(Dataset rows)

--*--

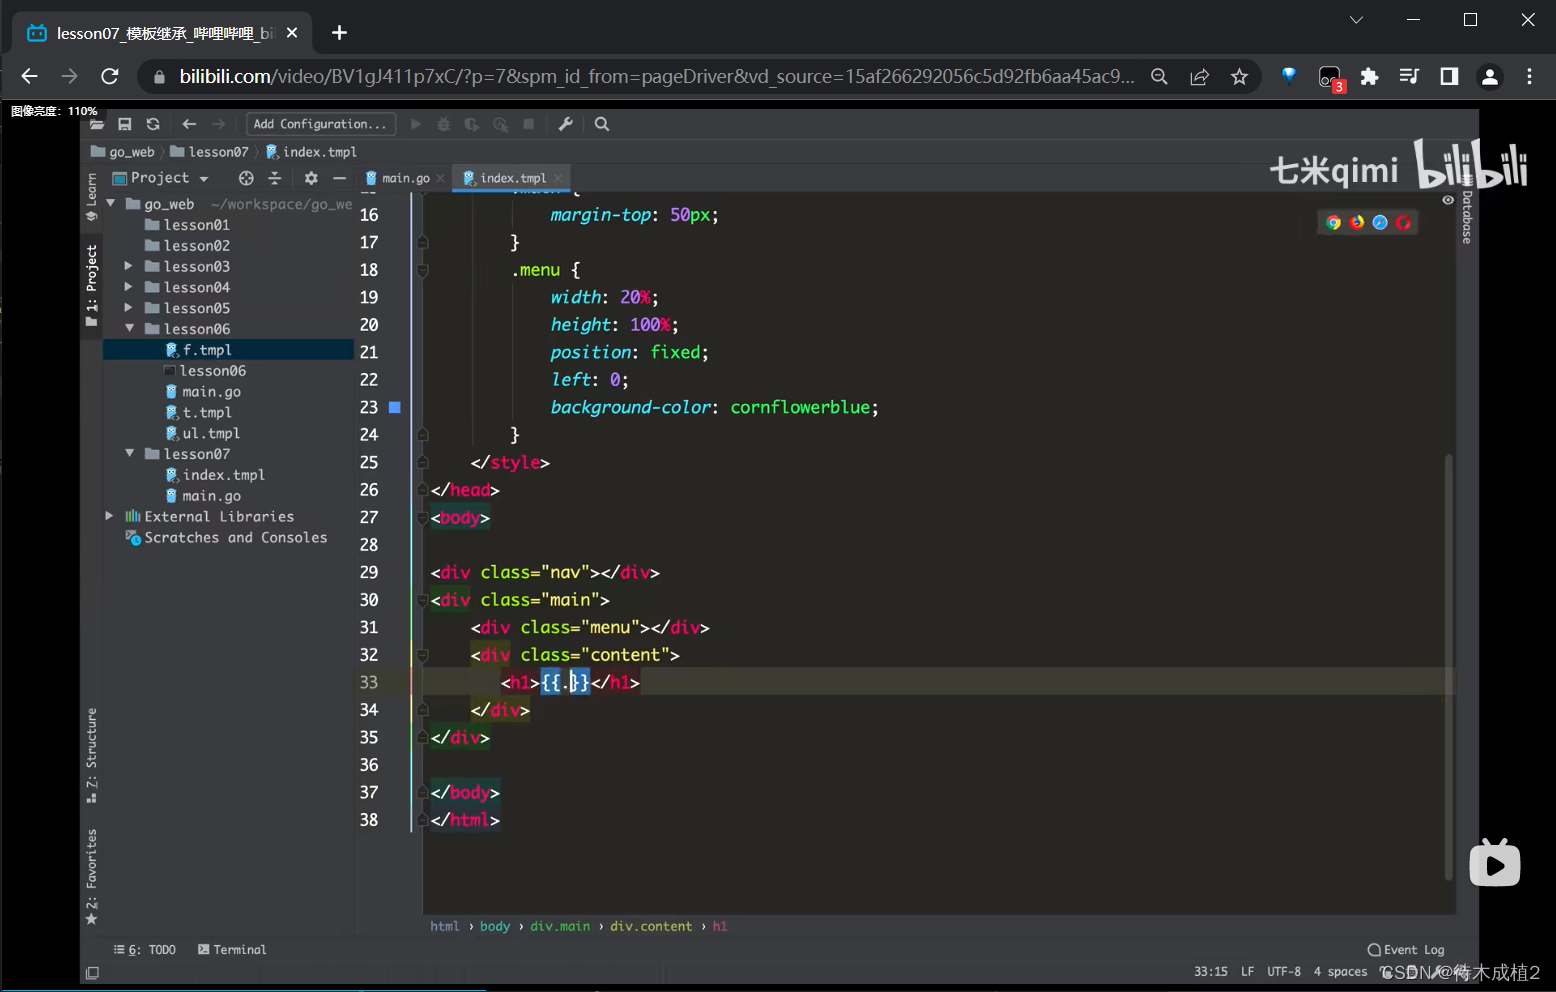Click the Save All floppy disk icon

tap(125, 124)
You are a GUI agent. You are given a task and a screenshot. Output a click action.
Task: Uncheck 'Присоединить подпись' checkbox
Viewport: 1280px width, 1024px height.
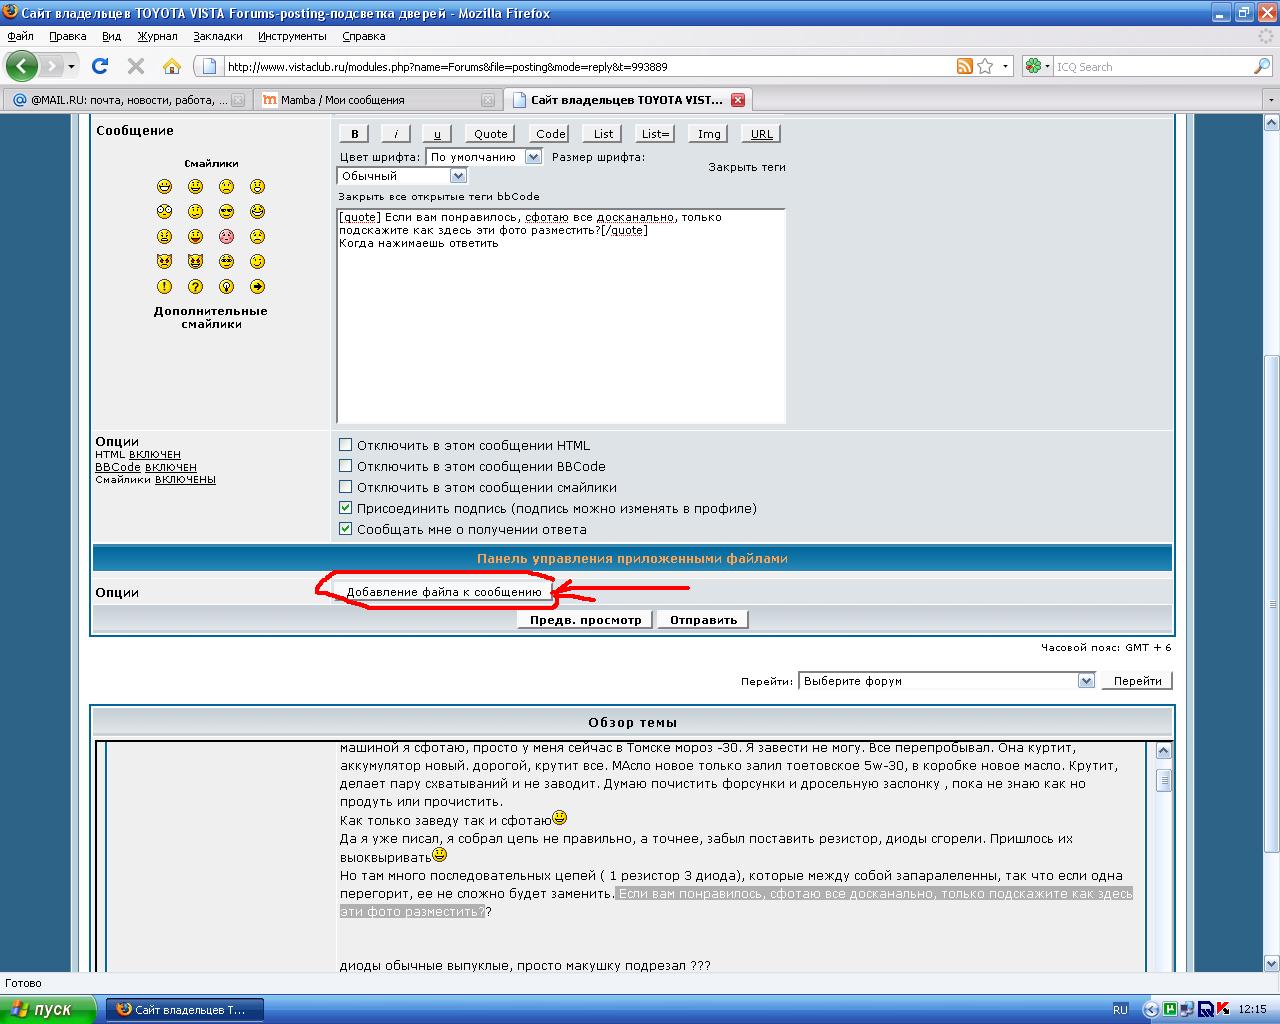[x=345, y=508]
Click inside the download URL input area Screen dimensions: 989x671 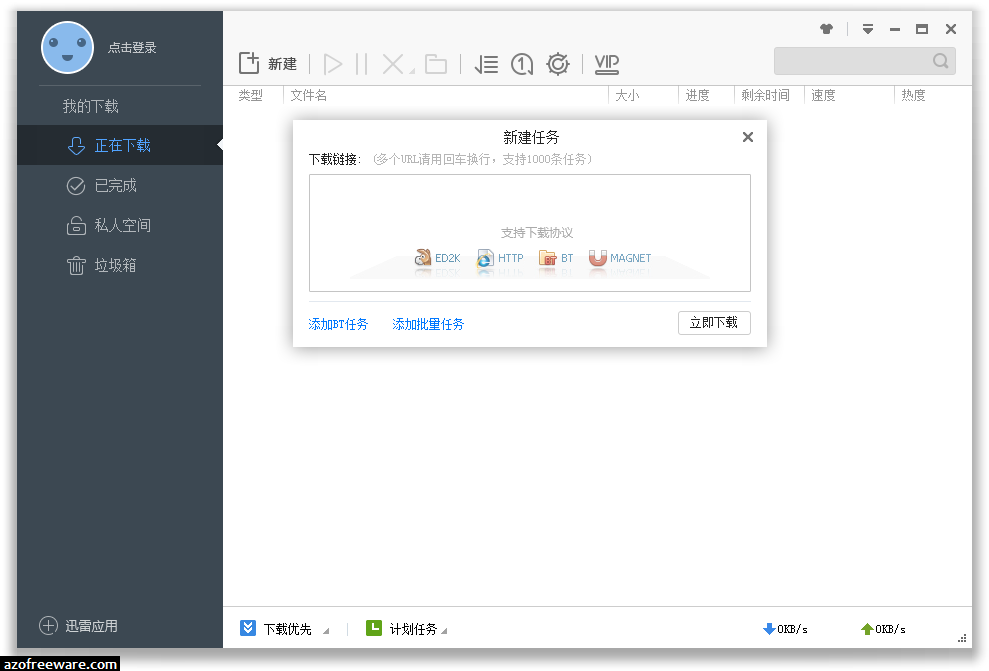pos(530,200)
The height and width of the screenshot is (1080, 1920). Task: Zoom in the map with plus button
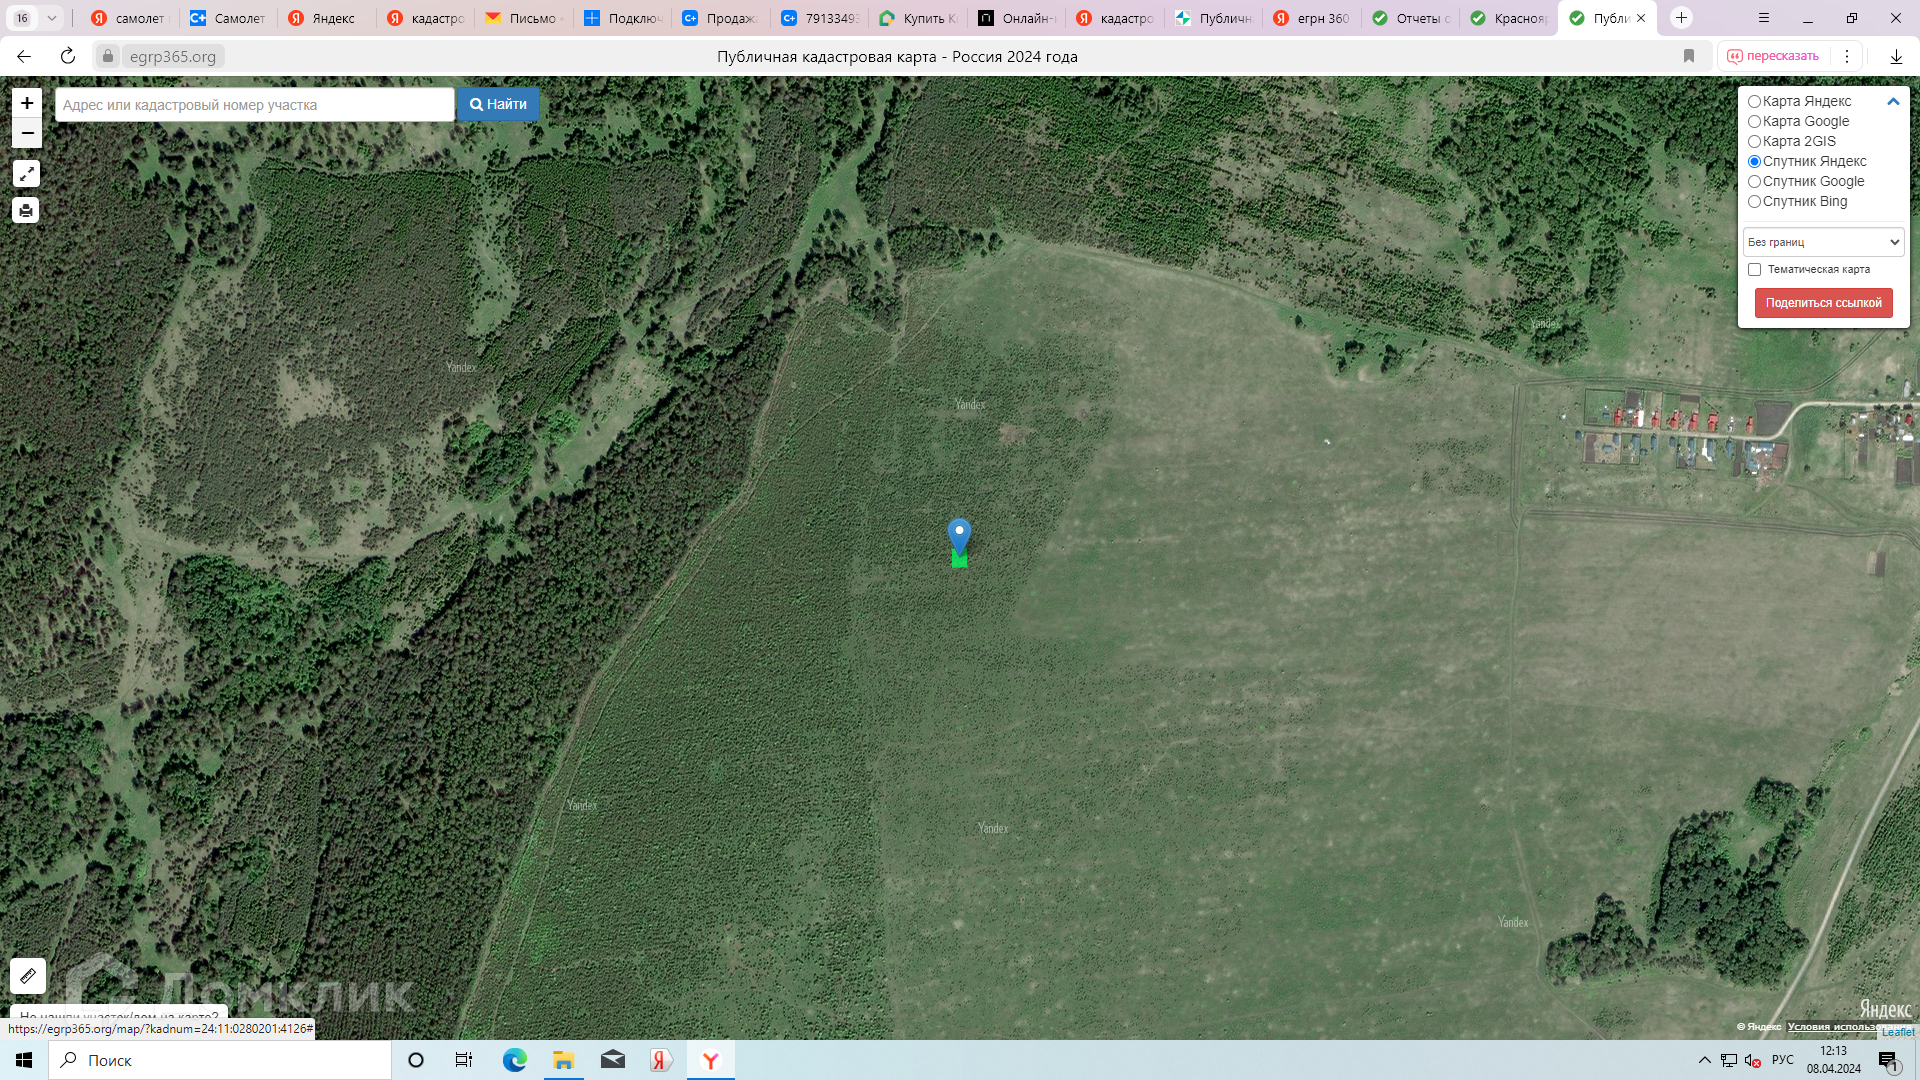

--*--

Problem to work on: Pick out each line of the data above that contains the word "screenshot".

The response:
You are a GUI agent. You are given a task and a screenshot. Output a click action.
The height and width of the screenshot is (1080, 1920). Task: Zoom in the map with plus button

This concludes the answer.